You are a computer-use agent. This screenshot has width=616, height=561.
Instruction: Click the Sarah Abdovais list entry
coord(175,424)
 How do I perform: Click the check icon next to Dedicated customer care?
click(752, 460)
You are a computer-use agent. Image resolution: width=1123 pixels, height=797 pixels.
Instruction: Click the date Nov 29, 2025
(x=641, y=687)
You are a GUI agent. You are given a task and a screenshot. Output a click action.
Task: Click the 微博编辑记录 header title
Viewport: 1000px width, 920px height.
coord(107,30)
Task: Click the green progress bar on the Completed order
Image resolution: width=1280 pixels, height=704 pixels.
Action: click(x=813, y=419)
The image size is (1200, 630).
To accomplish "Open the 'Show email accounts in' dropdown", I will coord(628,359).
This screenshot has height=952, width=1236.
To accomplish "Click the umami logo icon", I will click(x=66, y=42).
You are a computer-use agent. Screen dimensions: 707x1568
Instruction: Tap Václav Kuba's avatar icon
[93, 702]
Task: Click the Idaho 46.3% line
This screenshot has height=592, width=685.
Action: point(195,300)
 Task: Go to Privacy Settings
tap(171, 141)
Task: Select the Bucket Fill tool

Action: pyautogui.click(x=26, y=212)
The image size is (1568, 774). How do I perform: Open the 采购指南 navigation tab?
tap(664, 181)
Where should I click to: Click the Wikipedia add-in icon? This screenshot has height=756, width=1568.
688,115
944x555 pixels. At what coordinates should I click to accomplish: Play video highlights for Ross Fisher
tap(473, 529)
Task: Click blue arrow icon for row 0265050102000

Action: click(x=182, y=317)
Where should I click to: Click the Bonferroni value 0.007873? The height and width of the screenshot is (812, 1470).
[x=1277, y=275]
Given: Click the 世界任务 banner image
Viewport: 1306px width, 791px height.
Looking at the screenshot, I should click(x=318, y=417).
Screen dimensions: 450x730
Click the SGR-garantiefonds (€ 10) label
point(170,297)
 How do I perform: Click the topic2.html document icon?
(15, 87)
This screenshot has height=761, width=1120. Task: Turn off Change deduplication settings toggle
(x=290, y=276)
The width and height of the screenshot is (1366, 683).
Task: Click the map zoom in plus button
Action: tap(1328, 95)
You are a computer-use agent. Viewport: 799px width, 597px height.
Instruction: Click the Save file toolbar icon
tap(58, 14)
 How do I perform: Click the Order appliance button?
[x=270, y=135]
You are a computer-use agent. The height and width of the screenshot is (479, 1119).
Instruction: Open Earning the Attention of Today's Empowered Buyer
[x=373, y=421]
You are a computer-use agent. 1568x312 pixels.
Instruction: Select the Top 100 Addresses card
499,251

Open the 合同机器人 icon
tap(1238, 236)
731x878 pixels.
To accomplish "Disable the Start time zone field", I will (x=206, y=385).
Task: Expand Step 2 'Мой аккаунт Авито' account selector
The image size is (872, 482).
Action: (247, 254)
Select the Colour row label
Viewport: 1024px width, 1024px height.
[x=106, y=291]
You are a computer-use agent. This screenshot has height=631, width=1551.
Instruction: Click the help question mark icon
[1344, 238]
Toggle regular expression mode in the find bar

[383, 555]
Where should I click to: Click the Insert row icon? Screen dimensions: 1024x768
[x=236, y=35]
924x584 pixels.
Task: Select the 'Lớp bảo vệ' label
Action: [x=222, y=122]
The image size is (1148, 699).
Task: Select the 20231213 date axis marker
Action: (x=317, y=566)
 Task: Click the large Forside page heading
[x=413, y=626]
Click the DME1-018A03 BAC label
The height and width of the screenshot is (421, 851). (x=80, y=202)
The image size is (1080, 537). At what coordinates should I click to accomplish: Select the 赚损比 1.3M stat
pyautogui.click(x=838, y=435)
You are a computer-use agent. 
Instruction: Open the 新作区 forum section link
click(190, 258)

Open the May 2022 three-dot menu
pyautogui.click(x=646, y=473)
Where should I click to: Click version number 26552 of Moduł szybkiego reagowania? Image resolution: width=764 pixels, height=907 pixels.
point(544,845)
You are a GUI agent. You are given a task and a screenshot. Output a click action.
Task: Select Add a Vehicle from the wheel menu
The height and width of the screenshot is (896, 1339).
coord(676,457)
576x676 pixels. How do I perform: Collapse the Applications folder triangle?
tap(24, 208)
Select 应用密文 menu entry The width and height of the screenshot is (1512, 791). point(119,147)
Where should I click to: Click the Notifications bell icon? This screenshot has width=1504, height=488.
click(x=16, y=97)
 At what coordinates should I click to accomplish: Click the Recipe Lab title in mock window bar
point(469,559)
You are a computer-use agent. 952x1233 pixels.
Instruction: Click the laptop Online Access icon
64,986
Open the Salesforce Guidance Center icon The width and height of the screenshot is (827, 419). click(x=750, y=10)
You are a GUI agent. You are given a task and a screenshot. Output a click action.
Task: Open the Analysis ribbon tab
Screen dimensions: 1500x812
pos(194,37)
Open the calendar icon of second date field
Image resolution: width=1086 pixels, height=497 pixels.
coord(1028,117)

■ What you should do
Return every record above exactly as written.

■ Answer section
You are a computer-use agent. This screenshot has width=616, height=561.
Instruction: Click the Sarah Abdovais list entry
coord(175,424)
 How do I perform: Click the check icon next to Dedicated customer care?
click(752, 460)
You are a computer-use agent. Image resolution: width=1123 pixels, height=797 pixels.
Instruction: Click the date Nov 29, 2025
(x=641, y=687)
You are a GUI agent. You are given a task and a screenshot. Output a click action.
Task: Click the 微博编辑记录 header title
Viewport: 1000px width, 920px height.
coord(107,30)
Task: Click the green progress bar on the Completed order
Image resolution: width=1280 pixels, height=704 pixels.
Action: click(x=813, y=419)
The image size is (1200, 630).
To accomplish "Open the 'Show email accounts in' dropdown", I will coord(628,359).
This screenshot has height=952, width=1236.
To accomplish "Click the umami logo icon", I will click(x=66, y=42).
You are a computer-use agent. Screen dimensions: 707x1568
Instruction: Tap Václav Kuba's avatar icon
[93, 702]
Task: Click the Idaho 46.3% line
This screenshot has height=592, width=685.
Action: point(195,300)
 Task: Go to Privacy Settings
tap(171, 141)
Task: Select the Bucket Fill tool

Action: pyautogui.click(x=26, y=212)
The image size is (1568, 774). How do I perform: Open the 采购指南 navigation tab?
tap(664, 181)
Where should I click to: Click the Wikipedia add-in icon? This screenshot has height=756, width=1568.
688,115
944x555 pixels. At what coordinates should I click to accomplish: Play video highlights for Ross Fisher
tap(473, 529)
Task: Click blue arrow icon for row 0265050102000

Action: click(x=182, y=317)
Where should I click to: Click the Bonferroni value 0.007873? The height and width of the screenshot is (812, 1470).
[x=1277, y=275]
Given: Click the 世界任务 banner image
Viewport: 1306px width, 791px height.
Looking at the screenshot, I should click(x=318, y=417).
Screen dimensions: 450x730
Click the SGR-garantiefonds (€ 10) label
point(170,297)
 How do I perform: Click the topic2.html document icon?
(15, 87)
This screenshot has height=761, width=1120. Task: Turn off Change deduplication settings toggle
(x=290, y=276)
The width and height of the screenshot is (1366, 683).
Task: Click the map zoom in plus button
Action: tap(1328, 95)
You are a computer-use agent. Viewport: 799px width, 597px height.
Instruction: Click the Save file toolbar icon
tap(58, 14)
 How do I perform: Click the Order appliance button?
[x=270, y=135]
You are a computer-use agent. The height and width of the screenshot is (479, 1119).
Instruction: Open Earning the Attention of Today's Empowered Buyer
[x=373, y=421]
You are a computer-use agent. 1568x312 pixels.
Instruction: Select the Top 100 Addresses card
499,251

Open the 合同机器人 icon
tap(1238, 236)
731x878 pixels.
To accomplish "Disable the Start time zone field", I will (x=206, y=385).
Task: Expand Step 2 'Мой аккаунт Авито' account selector
The image size is (872, 482).
Action: (247, 254)
Select the Colour row label
Viewport: 1024px width, 1024px height.
[x=106, y=291]
You are a computer-use agent. This screenshot has height=631, width=1551.
Instruction: Click the help question mark icon
[1344, 238]
Toggle regular expression mode in the find bar

[383, 555]
Where should I click to: Click the Insert row icon? Screen dimensions: 1024x768
[x=236, y=35]
924x584 pixels.
Task: Select the 'Lớp bảo vệ' label
Action: [x=222, y=122]
The image size is (1148, 699).
Task: Select the 20231213 date axis marker
Action: (x=317, y=566)
 Task: Click the large Forside page heading
[x=413, y=626]
Click the DME1-018A03 BAC label
The height and width of the screenshot is (421, 851). (x=80, y=202)
The image size is (1080, 537). At what coordinates should I click to accomplish: Select the 赚损比 1.3M stat
pyautogui.click(x=838, y=435)
You are a computer-use agent. 
Instruction: Open the 新作区 forum section link
click(190, 258)

Open the May 2022 three-dot menu
pyautogui.click(x=646, y=473)
Where should I click to: Click version number 26552 of Moduł szybkiego reagowania? Image resolution: width=764 pixels, height=907 pixels.
point(544,845)
You are a GUI agent. You are given a task and a screenshot. Output a click action.
Task: Select Add a Vehicle from the wheel menu
The height and width of the screenshot is (896, 1339).
coord(676,457)
576x676 pixels. How do I perform: Collapse the Applications folder triangle?
tap(24, 208)
Select 应用密文 menu entry The width and height of the screenshot is (1512, 791). point(119,147)
Where should I click to: Click the Notifications bell icon? This screenshot has width=1504, height=488.
click(x=16, y=97)
 At what coordinates should I click to accomplish: Click the Recipe Lab title in mock window bar
point(469,559)
You are a computer-use agent. 952x1233 pixels.
Instruction: Click the laptop Online Access icon
64,986
Open the Salesforce Guidance Center icon The width and height of the screenshot is (827, 419). click(x=750, y=10)
You are a GUI agent. You are given a task and a screenshot. Output a click action.
Task: Open the Analysis ribbon tab
Screen dimensions: 1500x812
pos(194,37)
Open the calendar icon of second date field
Image resolution: width=1086 pixels, height=497 pixels.
coord(1028,117)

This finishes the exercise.